Traditionally, Europeans (generally Christians) of both sexes were monogamous by law and custom; extramarital relation­ships remained commonplace, if hypo­criti­cally downplayed, facts of life. In contrast, Chinese men (mostly Taoists or Buddhists) – though not women – were as polygamous as their financial means, personal tastes and physical stamina allowed. This “traditional value” remained legal in Hong Kong until the Marriage Ordinance was enacted in 1971. Wealthy Chinese men with only one wife, unless they were Christian, were objects of pitying amusement. Had he no normal interest in sex? Was he henpecked into submission by a domineering spouse? Or maybe women weren’t “his thing”, and he’d been married off only to produce an heir and keep wagging tongues at bay.

Female infanticide, bonded servitude, foot-binding and the drowning of adulter­esses in pig baskets – all far more widely practised than most can comfortably acknowledge today – also came under the heading of “traditional family values” until recent decades.

A student protests against Cardinal John Tong Hon’s comments criticising same-sex marriage, in 2015.

“All religions are equally sublime to the ignorant, useful to the politician, and ridiculous to the philosopher,” noted Edward Gibbon, attributing the line to the Roman poet Lucretius, and so it is in contemporary Hong Kong. Strong anecdotal evidence suggests that an unholy nexus of Christian fundamentalists in senior government positions, hard-to-prove strategic funding by similarly inclined tycoons, and their corresponding hold over local educational institutions, has been allowed to influence official policy in recent years. In Hong Kong’s secular society based on rule of law, all reli­gious groups are accorded official tolerance, and private and personal courtesy. Private beliefs should not and must not have any agency whatsoever in the formation of public policy. But clearly they do.

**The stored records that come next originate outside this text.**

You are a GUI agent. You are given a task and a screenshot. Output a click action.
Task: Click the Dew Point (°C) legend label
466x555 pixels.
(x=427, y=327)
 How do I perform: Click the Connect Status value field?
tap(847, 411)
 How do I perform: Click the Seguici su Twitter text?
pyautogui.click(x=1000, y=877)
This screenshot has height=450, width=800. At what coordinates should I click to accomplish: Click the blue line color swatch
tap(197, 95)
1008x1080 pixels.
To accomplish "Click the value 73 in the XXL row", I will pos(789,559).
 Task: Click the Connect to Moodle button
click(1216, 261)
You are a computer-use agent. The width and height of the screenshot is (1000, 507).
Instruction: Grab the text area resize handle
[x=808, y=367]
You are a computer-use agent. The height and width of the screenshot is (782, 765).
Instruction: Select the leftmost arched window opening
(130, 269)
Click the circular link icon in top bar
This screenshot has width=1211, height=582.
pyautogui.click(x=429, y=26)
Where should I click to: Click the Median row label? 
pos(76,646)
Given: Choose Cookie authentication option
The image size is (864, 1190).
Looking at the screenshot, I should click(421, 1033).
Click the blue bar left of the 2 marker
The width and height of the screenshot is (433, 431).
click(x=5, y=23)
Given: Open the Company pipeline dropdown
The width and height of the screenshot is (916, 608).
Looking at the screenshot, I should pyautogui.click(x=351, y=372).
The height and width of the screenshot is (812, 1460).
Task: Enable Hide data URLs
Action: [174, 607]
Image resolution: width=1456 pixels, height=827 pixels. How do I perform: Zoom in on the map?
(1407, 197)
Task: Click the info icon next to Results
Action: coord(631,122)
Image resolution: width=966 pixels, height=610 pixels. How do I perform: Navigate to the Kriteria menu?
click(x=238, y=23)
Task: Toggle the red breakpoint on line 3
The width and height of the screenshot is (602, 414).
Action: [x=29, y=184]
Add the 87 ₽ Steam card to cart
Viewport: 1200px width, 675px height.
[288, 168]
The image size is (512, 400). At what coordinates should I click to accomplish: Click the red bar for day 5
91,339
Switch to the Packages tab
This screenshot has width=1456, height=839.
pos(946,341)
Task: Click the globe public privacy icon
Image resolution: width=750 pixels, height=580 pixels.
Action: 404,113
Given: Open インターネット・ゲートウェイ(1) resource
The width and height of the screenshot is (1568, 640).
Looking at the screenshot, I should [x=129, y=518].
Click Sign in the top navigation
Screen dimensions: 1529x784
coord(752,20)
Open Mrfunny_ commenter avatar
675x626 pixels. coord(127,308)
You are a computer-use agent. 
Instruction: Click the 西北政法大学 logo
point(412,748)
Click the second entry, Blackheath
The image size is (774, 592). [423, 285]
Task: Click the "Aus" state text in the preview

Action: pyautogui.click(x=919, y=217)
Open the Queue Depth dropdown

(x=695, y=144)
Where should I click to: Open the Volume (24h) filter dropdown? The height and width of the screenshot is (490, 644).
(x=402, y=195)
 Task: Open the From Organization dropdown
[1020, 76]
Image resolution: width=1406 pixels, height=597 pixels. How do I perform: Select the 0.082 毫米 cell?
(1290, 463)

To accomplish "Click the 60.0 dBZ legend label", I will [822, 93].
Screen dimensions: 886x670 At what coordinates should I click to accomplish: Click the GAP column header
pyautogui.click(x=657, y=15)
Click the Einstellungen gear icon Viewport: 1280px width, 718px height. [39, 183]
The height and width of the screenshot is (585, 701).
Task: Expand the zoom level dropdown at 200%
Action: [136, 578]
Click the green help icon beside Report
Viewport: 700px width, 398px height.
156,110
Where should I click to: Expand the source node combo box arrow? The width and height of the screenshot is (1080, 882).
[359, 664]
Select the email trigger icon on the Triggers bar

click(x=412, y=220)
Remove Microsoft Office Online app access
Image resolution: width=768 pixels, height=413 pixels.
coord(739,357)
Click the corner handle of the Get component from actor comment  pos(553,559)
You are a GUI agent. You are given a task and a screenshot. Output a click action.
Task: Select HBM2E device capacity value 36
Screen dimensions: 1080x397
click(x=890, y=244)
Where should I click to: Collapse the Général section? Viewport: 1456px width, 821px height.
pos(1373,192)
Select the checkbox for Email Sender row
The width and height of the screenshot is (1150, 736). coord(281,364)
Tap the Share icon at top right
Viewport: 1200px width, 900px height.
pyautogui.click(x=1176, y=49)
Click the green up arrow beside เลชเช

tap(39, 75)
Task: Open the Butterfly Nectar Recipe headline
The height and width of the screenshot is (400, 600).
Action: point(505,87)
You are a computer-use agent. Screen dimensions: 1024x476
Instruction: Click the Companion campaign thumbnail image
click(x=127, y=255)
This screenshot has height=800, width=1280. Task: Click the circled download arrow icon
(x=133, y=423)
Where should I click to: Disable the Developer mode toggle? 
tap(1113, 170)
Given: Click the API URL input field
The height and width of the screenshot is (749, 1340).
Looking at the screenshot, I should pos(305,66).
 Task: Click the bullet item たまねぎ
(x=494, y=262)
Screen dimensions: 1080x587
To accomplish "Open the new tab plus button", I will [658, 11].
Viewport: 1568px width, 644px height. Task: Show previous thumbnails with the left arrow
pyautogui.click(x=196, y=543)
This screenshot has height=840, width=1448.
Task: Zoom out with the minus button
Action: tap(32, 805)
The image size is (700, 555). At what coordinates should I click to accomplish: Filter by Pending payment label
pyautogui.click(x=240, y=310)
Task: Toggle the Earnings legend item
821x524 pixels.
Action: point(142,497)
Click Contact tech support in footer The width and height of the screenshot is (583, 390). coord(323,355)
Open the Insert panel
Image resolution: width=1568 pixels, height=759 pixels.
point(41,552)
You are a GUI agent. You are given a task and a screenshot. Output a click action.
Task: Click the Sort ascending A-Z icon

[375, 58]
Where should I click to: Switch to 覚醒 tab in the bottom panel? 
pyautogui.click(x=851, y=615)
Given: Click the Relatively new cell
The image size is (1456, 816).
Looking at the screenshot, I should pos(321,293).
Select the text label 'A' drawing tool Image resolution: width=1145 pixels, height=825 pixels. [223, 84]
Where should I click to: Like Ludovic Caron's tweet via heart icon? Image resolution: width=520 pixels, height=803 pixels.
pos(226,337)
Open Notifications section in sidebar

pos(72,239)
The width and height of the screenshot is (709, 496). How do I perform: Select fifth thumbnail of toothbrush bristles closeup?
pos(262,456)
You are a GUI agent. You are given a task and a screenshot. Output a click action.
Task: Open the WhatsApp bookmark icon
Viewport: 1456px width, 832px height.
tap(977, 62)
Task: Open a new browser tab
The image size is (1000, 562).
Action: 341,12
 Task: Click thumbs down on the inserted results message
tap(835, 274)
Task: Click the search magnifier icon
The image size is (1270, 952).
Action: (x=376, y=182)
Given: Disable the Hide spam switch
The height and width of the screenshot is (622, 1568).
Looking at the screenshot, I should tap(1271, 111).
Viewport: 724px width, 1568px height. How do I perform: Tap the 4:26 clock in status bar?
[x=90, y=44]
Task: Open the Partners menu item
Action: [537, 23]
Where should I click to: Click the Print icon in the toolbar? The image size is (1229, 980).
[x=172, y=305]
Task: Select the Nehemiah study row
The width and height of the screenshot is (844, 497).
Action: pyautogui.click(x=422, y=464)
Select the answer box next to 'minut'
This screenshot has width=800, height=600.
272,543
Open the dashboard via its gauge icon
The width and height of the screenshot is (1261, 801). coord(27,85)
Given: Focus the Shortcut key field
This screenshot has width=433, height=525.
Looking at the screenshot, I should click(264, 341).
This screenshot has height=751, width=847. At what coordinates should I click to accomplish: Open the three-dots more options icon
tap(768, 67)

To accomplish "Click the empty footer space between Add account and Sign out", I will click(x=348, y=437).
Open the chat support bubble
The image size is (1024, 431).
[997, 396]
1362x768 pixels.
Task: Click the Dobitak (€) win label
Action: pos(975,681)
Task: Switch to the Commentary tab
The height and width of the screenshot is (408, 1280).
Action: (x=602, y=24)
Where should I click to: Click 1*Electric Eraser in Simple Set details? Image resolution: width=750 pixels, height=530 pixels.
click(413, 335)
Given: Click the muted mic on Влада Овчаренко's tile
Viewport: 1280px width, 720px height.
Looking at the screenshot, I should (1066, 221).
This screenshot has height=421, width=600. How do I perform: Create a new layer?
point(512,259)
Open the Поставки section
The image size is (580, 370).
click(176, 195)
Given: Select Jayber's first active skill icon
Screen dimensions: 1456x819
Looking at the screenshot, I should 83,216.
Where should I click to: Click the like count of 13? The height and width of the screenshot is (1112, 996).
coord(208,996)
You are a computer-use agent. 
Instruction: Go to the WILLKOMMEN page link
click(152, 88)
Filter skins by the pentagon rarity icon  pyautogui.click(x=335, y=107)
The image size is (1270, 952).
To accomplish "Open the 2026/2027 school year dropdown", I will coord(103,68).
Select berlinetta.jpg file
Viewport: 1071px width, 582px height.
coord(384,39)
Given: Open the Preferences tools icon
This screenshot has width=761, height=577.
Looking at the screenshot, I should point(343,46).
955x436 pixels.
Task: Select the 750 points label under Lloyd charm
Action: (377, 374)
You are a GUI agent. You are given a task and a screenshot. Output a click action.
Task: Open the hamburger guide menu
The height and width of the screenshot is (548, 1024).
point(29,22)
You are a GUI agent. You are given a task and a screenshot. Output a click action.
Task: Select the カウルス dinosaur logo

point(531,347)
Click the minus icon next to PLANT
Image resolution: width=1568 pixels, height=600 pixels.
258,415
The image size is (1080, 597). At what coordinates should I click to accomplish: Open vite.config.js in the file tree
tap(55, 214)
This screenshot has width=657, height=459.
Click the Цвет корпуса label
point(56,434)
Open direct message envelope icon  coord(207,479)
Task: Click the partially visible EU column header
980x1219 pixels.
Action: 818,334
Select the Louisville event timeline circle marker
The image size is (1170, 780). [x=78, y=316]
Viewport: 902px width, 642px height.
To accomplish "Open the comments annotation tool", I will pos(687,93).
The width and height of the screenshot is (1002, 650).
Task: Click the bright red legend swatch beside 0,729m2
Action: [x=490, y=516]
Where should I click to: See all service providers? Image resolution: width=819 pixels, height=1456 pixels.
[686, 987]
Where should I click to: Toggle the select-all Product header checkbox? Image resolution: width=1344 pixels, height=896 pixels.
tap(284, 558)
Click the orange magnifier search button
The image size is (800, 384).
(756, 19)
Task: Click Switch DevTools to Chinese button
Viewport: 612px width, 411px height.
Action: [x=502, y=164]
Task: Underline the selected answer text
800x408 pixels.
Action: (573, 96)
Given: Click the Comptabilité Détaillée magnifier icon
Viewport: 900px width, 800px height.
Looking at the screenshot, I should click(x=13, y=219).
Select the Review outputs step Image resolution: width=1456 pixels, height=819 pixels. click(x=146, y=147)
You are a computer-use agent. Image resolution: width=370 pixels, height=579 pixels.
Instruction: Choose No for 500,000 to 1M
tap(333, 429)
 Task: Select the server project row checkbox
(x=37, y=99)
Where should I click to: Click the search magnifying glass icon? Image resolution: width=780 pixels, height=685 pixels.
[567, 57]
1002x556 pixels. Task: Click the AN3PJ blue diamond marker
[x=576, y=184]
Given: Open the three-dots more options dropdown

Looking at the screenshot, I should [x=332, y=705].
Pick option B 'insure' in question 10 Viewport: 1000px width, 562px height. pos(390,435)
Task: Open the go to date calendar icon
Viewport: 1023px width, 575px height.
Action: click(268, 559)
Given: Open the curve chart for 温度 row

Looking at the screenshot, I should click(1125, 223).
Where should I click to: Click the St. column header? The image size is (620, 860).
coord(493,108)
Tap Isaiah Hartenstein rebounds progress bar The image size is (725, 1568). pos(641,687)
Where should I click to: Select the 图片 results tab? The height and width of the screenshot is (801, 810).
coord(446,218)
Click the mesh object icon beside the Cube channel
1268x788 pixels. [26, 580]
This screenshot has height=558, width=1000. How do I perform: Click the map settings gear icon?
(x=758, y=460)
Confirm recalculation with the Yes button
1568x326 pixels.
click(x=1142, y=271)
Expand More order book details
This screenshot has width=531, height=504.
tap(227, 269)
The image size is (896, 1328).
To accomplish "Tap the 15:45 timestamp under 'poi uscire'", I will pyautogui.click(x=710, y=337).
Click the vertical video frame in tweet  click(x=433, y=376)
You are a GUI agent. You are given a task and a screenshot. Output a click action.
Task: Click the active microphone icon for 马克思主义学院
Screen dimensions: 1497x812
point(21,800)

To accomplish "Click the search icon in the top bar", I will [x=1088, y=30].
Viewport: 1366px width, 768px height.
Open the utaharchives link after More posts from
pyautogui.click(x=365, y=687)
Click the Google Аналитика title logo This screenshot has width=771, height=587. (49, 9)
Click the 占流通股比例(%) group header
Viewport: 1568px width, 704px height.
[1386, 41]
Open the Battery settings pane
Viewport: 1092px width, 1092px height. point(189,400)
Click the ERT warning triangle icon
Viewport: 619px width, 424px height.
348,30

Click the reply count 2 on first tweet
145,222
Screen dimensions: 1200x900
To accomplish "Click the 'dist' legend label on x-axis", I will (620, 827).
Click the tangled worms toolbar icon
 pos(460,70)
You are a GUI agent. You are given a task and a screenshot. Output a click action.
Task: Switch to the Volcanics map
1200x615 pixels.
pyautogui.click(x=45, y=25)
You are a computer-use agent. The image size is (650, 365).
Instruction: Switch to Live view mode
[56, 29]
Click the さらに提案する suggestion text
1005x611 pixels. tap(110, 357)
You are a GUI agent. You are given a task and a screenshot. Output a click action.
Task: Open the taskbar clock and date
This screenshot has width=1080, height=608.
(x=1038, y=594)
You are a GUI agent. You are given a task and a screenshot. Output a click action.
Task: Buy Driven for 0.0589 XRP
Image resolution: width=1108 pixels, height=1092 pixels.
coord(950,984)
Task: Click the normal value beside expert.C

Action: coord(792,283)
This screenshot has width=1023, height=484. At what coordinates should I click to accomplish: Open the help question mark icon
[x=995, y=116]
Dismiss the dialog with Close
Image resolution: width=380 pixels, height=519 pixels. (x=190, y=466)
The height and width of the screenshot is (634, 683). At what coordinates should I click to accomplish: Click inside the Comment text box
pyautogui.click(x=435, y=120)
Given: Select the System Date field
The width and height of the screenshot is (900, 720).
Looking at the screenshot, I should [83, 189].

A wearisome tendency to cry persecution the moment their socially divisive bigotry is brought into focus, and thus shut down any serious debate, has been a Christian hallmark since the religion’s beginnings. In consequence, Hong Kong’s Christian groups are allowed to persist in the belief that lack of serious challenge stems from an inherent value found in their values, rather than acknowledge that significant economic power translates into serious political clout that must, in turn, be pandered to.

Sexual minorities are the only group it remains accept­able to openly discriminate against in Hong Kong under the guise of protecting “tradi­tional family values”. Over the past couple of cen­tur­ies, the racism, sexism and oppression that historically char­ac­­terised “tradition­al” Christian-control­led societies has been steadily beaten back by the forces of reason. Nevertheless, this creed’s prac­titioners continue to con­gra­­tulate them­selves on having progres­sed of their own accord, rather than being reluctantly dragged towards more enlightened views by generations of free­thinkers who were viciously persecuted, and often murdered, for their trouble.

Traditional China’s millennia-old tolerant humanism openly contradicts the sour prohibitions and bitterly divisive sense of superiority by divine decree unfortunately bequeathed to modern humanity by an ancient tribe of Middle Eastern desert herdsmen.

High rents, long working hours, poor mental health provision, grotesque income disparity and a pressure-cooker education system pose far greater threats to stable family life in Hong Kong than does according equal rights to sexual minorities. Denying these entitlements will not make heterosexual couples any less likely to quarrel, divorce, thrash their spouses or abuse their children. If Hong Kong’s Christian bigots spent a fraction of the time they expend obsessing over what consenting adults choose to do in the privacy of their own lives on, instead, combating the quantifiable harm caused by intolerance, ignorance, inequality and greed, local society would be a far healthier place.